Costco eCommerce Jumps, Beats Earnings
Warehouse club giant Costco beat estimates this fiscal quarter, driven partly by a thriving eCommerce business. Both online traffic and sales improved year-over-year, following the broader upward trend within online grocery. The 13% year-over-year increase in eCommerce sales, according to CEO Ron Vachris, is a result of increased market share by shipping large, bulky items.
While Costco is not known for loud, flashy advancements to its eCommerce infrastructure or retail media strategies, it consistently delivers impressive results. You can find the full earnings report here.
Is 2025 the Year of Retail Media Standardization?
Earlier this month, IAB and IAB Europe released In-Store retail media standards, building on their existing Retail Media Measurement guidelines. These documents provide crucial structure in a rapidly growing industry; as additional retail media networks launch, and existing retail media networks expand, it becomes exponentially more difficult for brands, agencies, and advertisers to maintain clean data.
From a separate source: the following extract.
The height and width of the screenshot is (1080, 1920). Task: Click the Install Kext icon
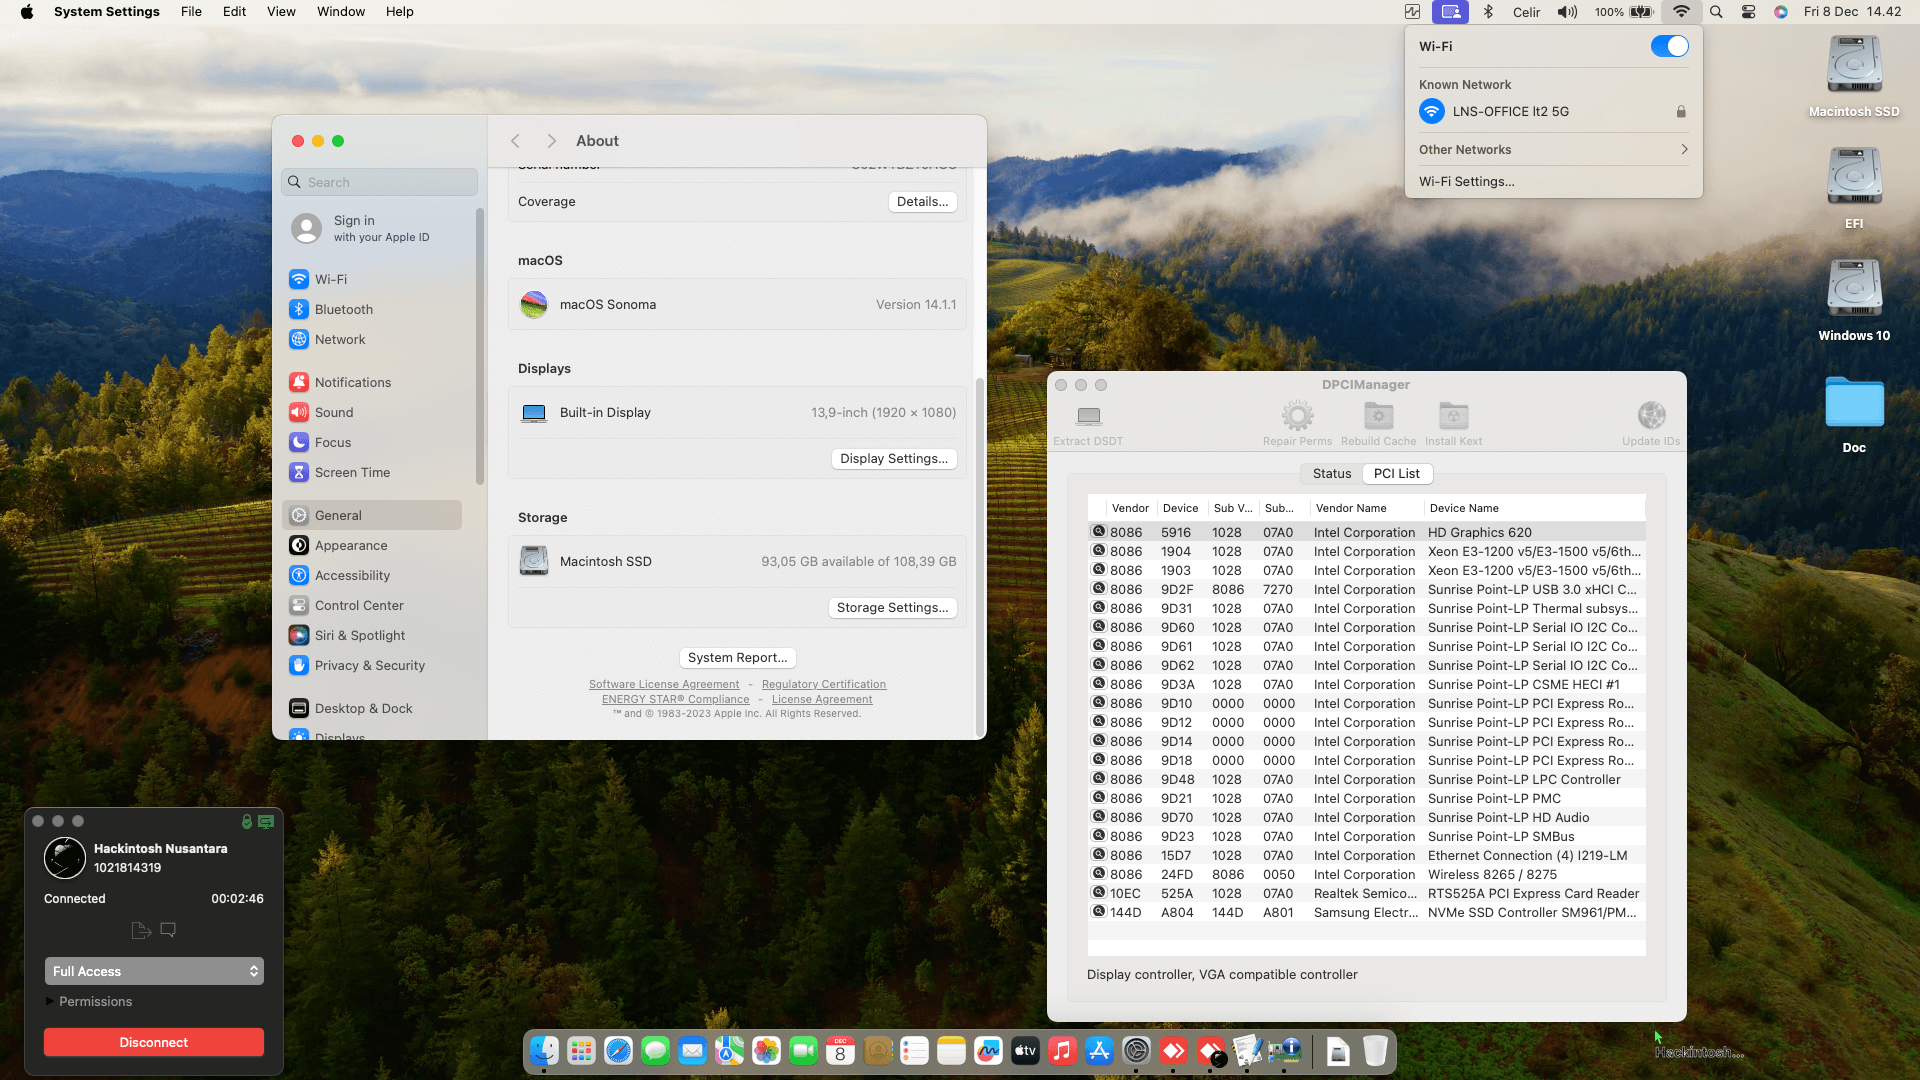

In a recent piece from Adexchanger.com, this “Christmas miracle” is explored in detail, including some headwinds of the ubiquitous adoption of industry standards. Large ad networks may not need standardization as much as smaller niche networks, so this might act as a disincentive to adopt these standards. Positive signs exist, such as LiveRamp “strongly adopting” these standards.
Our Take: It remains to be seen how each ad network will adapt to this industry shift. What seems like a “no-brainer” to most practitioners is likely more like a prisoner’s dilemma of sorts. In other words, since standards are only effective once they’re fully adopted, it requires a critical mass of buy-in before they become, well, standard. It’s likely that relevant parties would want to be the only ones sticking their neck out since that’s time and resources they won’t be getting back.
Consumers Prep for Last-Minute Shopping
157.2 million. That’s the estimated number of American consumers who plan to shop on “Super Saturday,” the Saturday before Christmas. That is… a lot, likely the second busiest Super Saturday of all time (2022 was massive) and would be 15 million more than last year.
All this to say, if you aren’t fully dialed into the traffic that tomorrow will bring, you better be soon! The National Retail Federation estimates that ~70 million of these folks will be shopping both in-store and online, and ~38 million will shop primarily online. It’s too late to send products to fulfillment centers, but it’s not too late to shore up your advertising strategies, such as using Share of Voice data to inform your PPC Dayparting.
Uber Hires Retail Media Maven to Lead Ads Business
Uber wants a bigger piece of the retail media pie, it seems! Earlier this week, RetailDive shared the news that Uber has hired Kristi Argyilan, a key architect of RMNs at Albertsons and Target, as global head of Advertising.
The role’s key focuses include scaling existing ad products and expanding the pool of retailers, as well as specifically bringing on more non-endemic advertisers.
Our Take: Uber’s dual offering, being a taxi service for both people and food, offers a uniquely flexible opportunity for advertisers. Implicit in their service is access to behavioral data, giving Uber unique insight into how consumers live their lives. This hire signals that Uber is looking to leverage its unique dataset for a stronger return for advertisers, and if their history as an industry disruptor is any indication, it will likely carry them into a a strong competitor in the space.
Amazon Employees Go on Historic Strike
On Thursday, 12/19, Teamsters launched the “Largest strike against Amazon in American History,” with nearly 10,000 workers participating. The strike was designed to disrupt last-minute holiday purchases in an effort to negotiate better wages and working conditions.
This strike was not unexpected, with news outlets reporting it several weeks in advance.